By AJ Ross and Adrian Hilton, Customer Reliability Engineers, and Dave Rensin, Director of Customer Reliability Engineering
Last week on CRE life lessons, we discussed how to come up with a precise numerical target for system availability. We term this target the Service Level Objective (SLO) of our system. Any discussion we have in future about whether the system is running sufficiently reliably and what design or architectural changes we should make to it must be framed in terms of our system continuing to meet this SLO.

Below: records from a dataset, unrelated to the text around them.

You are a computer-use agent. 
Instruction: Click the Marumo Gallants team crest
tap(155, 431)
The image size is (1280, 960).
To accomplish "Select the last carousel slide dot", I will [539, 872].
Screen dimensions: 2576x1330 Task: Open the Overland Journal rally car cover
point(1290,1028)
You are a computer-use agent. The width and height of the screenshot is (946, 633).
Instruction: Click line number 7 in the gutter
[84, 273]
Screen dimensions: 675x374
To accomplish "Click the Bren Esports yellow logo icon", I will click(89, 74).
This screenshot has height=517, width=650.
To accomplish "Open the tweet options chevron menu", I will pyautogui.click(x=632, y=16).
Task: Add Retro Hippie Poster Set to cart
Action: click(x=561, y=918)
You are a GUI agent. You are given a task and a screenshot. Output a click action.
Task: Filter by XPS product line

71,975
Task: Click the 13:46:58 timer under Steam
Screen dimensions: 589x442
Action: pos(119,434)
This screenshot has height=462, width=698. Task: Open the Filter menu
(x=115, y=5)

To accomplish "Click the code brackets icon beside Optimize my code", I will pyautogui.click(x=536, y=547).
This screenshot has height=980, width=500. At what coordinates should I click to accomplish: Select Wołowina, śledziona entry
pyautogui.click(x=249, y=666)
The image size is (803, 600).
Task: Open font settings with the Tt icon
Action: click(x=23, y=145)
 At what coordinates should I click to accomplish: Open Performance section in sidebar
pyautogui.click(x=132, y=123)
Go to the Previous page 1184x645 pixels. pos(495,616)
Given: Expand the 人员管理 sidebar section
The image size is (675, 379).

We also have a direct measurement of SLO conformance: the frequency of successful probes of our system. This is a Service Level Indicator (SLI). When we evaluate whether our system has been running within SLO for the past week, we look at the SLI to get the service availability percentage. If it goes below the specified SLO, we have a problem and may need to make the system more available in some way, such as running a second instance of the service in a different city and load balancing between the two.
Why have an SLO at all?
Suppose that we decide that running our aforementioned Shakespeare service against a formally defined SLO is too rigid for our tastes; we decide to throw the SLO out of the window and make the service “as available as is reasonable.” This makes things easier, no? You simply don’t mind if the system goes down for an hour now and then. Indeed, perhaps downtime is normal during a new release and the attending stop-and-restart.
Unfortunately for you, customers don’t know that. All they see is that Shakespeare searches that were previously succeeding have suddenly started to return errors. They raise a high-priority ticket with support, who confirms that they see the error rate and escalate to you. Your on-call engineer investigates, confirms this is a known issue, and responds to the customer with “this happens now and again, you don’t have to escalate.” Without an SLO, your team has no principled way of saying what level of downtime is acceptable; there’s no way to measure whether or not this a significant issue with the service. and you cannot terminate the escalation early with “Shakespeare search service is currently operating within SLO.” As our colleague Perry Lorier likes to say, “if you have no SLOs, toil is your job.”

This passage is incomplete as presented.